Start of Block

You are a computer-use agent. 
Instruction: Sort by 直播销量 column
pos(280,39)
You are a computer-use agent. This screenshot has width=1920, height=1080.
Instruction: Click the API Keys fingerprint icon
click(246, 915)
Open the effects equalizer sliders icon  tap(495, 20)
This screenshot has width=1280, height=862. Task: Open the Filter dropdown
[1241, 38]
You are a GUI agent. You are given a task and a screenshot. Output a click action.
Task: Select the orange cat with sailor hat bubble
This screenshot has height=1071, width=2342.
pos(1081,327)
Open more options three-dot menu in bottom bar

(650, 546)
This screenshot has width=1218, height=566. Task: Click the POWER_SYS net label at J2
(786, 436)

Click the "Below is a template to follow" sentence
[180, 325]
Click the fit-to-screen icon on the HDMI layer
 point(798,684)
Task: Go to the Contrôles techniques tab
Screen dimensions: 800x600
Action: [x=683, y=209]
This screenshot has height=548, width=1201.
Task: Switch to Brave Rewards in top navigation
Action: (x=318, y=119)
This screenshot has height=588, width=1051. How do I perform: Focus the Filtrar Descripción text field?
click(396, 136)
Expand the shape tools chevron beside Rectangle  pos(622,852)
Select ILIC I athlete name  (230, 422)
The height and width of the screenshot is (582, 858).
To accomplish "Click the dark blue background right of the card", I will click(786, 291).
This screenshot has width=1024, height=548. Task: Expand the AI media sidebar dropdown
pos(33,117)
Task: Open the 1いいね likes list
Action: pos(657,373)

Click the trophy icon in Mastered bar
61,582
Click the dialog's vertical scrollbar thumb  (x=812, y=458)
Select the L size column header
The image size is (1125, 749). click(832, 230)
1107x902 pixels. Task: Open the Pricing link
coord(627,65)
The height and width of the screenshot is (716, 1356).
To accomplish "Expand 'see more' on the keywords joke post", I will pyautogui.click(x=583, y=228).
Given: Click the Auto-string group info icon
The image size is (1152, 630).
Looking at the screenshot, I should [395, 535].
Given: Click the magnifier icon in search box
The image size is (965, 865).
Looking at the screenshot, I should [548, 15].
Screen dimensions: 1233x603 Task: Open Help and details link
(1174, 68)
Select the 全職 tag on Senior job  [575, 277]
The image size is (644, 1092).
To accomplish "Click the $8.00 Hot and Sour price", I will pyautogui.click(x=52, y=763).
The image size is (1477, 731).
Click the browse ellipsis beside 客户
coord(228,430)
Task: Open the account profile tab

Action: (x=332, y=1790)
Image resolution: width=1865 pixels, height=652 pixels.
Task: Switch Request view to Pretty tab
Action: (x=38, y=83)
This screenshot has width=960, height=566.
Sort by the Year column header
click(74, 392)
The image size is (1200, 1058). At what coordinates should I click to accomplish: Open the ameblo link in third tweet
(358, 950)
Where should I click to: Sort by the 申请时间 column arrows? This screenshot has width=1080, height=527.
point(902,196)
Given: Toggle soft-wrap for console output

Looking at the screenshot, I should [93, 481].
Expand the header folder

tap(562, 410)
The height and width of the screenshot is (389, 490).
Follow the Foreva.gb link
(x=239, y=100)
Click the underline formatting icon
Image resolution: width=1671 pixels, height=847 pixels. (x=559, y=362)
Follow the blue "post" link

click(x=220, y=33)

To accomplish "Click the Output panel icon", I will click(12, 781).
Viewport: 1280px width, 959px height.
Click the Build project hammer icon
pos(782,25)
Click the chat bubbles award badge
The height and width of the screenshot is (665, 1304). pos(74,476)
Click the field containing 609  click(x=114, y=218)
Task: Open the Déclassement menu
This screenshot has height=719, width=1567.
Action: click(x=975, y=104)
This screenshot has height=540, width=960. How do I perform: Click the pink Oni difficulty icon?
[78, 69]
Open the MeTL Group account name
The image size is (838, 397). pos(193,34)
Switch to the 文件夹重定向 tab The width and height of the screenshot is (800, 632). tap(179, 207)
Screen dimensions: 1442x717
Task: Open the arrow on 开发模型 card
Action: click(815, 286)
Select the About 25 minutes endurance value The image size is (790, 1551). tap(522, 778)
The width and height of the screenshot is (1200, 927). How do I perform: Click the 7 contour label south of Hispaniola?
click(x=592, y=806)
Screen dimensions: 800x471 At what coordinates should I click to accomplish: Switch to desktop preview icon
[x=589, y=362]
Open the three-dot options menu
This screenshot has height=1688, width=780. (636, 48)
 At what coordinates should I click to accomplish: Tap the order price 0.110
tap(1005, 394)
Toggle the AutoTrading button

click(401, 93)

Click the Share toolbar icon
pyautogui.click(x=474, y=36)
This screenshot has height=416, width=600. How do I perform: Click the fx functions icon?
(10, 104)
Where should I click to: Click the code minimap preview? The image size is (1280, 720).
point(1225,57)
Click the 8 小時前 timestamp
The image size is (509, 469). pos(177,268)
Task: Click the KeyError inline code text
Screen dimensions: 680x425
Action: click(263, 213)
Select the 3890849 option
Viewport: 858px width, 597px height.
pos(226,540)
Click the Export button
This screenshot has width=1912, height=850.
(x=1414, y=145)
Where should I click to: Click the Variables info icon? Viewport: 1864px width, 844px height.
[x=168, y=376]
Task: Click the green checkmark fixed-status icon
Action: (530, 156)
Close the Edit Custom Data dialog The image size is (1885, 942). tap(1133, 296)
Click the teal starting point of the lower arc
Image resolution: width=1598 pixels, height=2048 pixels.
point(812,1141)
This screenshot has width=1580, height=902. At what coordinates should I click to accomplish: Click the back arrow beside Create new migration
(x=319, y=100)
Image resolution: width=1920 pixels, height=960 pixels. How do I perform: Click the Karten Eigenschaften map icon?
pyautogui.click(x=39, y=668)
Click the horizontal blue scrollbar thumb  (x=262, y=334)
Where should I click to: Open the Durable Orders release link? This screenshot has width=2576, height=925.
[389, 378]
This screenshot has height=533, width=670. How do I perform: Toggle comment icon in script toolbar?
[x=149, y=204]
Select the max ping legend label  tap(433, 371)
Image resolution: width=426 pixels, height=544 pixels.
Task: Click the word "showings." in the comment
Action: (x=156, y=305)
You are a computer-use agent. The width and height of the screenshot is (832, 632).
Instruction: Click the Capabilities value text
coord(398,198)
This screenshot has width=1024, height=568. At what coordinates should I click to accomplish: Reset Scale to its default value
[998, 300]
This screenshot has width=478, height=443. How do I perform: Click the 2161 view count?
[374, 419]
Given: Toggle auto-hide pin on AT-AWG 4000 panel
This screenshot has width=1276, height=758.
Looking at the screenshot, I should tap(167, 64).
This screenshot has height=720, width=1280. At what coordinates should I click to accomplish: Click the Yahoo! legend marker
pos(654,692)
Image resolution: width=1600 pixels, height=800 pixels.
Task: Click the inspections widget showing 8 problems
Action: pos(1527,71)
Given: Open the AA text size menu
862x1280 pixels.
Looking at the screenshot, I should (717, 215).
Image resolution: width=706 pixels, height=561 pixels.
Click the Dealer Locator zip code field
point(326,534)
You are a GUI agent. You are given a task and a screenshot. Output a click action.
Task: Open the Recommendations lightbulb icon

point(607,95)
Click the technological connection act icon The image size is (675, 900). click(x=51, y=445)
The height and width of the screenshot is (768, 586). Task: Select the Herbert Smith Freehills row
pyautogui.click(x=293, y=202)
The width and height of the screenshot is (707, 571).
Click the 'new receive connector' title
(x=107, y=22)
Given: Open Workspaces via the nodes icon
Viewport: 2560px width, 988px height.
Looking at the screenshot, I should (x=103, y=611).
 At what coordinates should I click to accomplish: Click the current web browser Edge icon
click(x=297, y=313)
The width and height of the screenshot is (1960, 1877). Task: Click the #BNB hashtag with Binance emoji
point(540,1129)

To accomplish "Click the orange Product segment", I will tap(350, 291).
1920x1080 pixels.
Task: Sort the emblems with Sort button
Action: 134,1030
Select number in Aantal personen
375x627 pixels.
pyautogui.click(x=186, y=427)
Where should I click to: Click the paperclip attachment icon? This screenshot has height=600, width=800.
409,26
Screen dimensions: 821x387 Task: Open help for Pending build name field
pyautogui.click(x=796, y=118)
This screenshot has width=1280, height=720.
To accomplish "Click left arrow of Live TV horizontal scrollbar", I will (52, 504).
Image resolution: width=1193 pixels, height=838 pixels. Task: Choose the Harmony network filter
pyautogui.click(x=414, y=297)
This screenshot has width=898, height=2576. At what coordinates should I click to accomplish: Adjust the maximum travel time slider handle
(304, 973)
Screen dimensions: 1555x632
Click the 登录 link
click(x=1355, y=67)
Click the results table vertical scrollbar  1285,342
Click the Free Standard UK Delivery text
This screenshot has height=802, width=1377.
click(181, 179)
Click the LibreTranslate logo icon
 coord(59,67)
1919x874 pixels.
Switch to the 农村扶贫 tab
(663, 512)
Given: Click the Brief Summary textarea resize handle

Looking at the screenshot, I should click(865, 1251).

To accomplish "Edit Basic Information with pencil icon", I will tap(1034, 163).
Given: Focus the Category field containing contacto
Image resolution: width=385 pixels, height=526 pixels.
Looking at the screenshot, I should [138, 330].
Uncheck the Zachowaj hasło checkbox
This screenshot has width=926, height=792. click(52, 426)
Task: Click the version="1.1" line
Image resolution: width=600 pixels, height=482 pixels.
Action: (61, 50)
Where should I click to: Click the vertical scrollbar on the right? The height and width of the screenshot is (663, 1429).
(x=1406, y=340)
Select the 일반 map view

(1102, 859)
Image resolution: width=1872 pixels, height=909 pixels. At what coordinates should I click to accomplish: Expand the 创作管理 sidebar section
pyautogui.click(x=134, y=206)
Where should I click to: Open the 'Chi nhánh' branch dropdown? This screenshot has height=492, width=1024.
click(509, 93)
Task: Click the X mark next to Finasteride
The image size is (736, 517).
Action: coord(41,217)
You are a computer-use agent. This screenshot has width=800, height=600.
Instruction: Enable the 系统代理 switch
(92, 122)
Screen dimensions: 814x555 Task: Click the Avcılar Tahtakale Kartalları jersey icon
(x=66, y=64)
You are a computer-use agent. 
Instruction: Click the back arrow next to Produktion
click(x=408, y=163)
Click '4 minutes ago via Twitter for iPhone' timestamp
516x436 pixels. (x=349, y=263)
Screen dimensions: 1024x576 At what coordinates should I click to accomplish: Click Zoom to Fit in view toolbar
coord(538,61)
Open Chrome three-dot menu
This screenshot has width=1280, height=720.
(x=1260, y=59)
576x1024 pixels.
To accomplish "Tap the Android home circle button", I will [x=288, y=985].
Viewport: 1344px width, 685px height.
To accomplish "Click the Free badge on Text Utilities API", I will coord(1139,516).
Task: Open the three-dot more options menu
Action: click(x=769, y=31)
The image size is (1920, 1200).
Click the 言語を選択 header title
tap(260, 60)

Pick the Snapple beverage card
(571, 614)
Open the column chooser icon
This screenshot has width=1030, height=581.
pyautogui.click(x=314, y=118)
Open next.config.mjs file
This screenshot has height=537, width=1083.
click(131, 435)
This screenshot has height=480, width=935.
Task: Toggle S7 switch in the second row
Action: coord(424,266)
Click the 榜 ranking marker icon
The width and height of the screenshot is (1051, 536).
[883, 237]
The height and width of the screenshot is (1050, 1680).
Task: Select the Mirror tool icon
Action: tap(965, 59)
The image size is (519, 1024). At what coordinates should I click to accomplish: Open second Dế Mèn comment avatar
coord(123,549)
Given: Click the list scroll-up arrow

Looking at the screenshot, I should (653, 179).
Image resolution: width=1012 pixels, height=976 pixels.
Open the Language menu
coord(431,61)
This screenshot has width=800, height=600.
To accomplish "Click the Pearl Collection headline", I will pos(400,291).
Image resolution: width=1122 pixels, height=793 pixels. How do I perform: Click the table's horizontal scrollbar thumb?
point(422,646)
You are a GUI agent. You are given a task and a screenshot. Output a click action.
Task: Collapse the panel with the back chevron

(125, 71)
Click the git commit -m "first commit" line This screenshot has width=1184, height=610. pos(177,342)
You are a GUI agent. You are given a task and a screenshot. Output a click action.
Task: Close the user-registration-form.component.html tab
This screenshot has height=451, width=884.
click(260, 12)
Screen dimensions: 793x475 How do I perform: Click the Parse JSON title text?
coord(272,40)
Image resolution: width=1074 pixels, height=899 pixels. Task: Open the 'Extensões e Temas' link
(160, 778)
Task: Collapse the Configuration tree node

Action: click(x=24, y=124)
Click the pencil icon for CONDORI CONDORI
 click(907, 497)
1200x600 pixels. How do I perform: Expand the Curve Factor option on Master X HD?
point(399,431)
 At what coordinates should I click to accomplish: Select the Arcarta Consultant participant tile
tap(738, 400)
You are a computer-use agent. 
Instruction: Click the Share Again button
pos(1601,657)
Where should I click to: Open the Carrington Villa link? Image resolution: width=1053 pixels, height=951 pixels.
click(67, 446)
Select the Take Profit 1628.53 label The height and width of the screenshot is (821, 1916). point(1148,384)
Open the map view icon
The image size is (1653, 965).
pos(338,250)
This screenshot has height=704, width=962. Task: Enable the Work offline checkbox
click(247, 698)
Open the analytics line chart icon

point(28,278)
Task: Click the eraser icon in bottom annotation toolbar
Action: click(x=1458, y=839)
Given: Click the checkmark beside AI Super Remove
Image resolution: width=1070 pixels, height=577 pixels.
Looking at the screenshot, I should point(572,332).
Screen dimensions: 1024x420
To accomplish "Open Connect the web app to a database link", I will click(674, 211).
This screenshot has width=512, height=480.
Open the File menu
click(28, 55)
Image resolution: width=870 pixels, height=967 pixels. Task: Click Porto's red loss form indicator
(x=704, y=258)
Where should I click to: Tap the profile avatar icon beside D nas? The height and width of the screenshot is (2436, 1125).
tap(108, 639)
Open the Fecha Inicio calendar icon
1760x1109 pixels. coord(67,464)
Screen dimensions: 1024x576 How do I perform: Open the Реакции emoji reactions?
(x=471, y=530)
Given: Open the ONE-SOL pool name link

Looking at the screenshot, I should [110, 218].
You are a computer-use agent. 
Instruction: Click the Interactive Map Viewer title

End of Block

## Problem to work on
Take from the material above the lines running from the one with "This screenshot has width=1218, height=566." through the one with "Task: Go to the Contrôles techniques tab", and repeat them exactly, with nothing else.

## Written response
This screenshot has width=1218, height=566. Task: Click the POWER_SYS net label at J2
(786, 436)

Click the "Below is a template to follow" sentence
[180, 325]
Click the fit-to-screen icon on the HDMI layer
 point(798,684)
Task: Go to the Contrôles techniques tab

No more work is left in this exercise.